> **Quoted passage**
■ ■ ■
What do you call a situation in which one country’s army controls a foreign population’s imports and exports, border crossings and airspace, population registry, and even how much electricity it can produce?
Israel pulled its troops and settlers out of the occupied Gaza Strip in 2005, during what became known as “the disengagement.” As a result of the disengagement most Gazans have almost no contact with Israeli soldiers these days. But does that mean the strip of land many call “the world’s largest open-aired prison” is no longer occupied?
Al Jazeera, with the assistance of Israeli human rights organization Gisha, which specializes in helping Palestinians with issues of freedom of movement, produced the following video examining the question:
Gisha noted that the video mistakenly asserts that Israel permits Palestinian fisherman to travel and fish only three nautical miles off the Gaza shore, but that is only part of the story.
As a result of various ceasefires negotiated during Israel’s wars with Gaza in recent years, fisherman are technically allowed to go six nautical miles off the shore, although there have been documented cases when the Israeli navy fired on — and in some cases killed — Palestinian fishermen inside permitted six-mile zone.
■ ■ ■
> **Given information**
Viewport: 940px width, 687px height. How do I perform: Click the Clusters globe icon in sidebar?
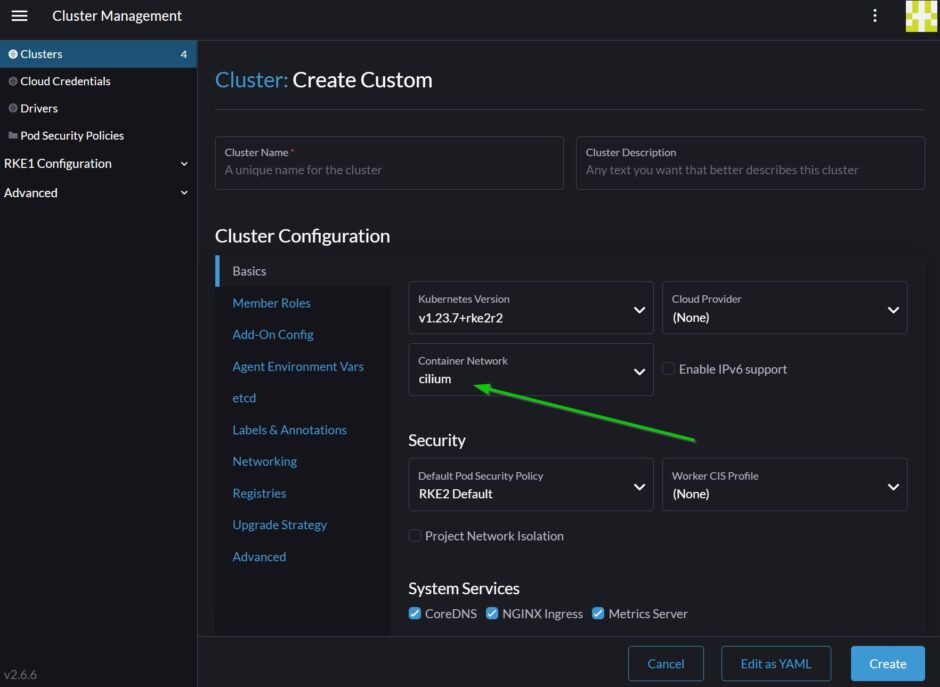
■ ■ ■
> **What you will do**
a. Rewrite the passage on whether Gaza is still occupied, beginning at the words "Israel pulled its" and stopping after "of the story.", and replace "disengagement" with "withdrawal" throughout that span.
b. Write the next part of the passage on whether Gaza is still occupied, picking up after its final sentence.

> **List of answers**
a.
Israel pulled its troops and settlers out of the occupied Gaza Strip in 2005, during what became known as “the withdrawal.” As a result of the withdrawal most Gazans have almost no contact with Israeli soldiers these days. But does that mean the strip of land many call “the world’s largest open-aired prison” is no longer occupied?
Al Jazeera, with the assistance of Israeli human rights organization Gisha, which specializes in helping Palestinians with issues of freedom of movement, produced the following video examining the question:
Gisha noted that the video mistakenly asserts that Israel permits Palestinian fisherman to travel and fish only three nautical miles off the Gaza shore, but that is only part of the story.

b.
The Oslo Accords, however, stipulate that Israel allow Palestinian fishermen to operate up to 20 nautical miles off the coast. Israel uses the restrictions as one of many types of collective punishment levied in response to militant activity in the Gaza Strip, and even as an attempt to thin out democratic support for Hamas.
But I digress. Is Gaza still under Israeli occupation?
Writing in Jadaliyya last year, Lisa Hajjar explained:
“Occupation” is a legal designation of an international nature. Israel’s occupation of Gaza continues to the present day because (a) Israel continues to exercise “effective control” over this area, (b) the conflict that produced the occupation has not ended, and (c) an occupying state cannot unilaterally (and without international/diplomatic agreement) transform the international status of occupied territory except, perhaps, if that unilateral action terminates all manner of effective control.
Another explanation comes from the United Nations, which takes a more technical approach, arguing that the Occupied Palestinian Territories as a whole are still occupied by Israel, Gaza is a part of the OPT, and therefore Gaza is still occupied.
But the key to the answer lies in Hajjar’s explanation — effective control.
Israel controls life in the Gaza Strip in an astoundingly diverse array of ways. The Israeli Air Force controls the airspace over Gaza. Israel’s navy controls sea travel to and from the coastal strip. The Israeli army controls all of the currently accessible land crossings and decides who can travel through them.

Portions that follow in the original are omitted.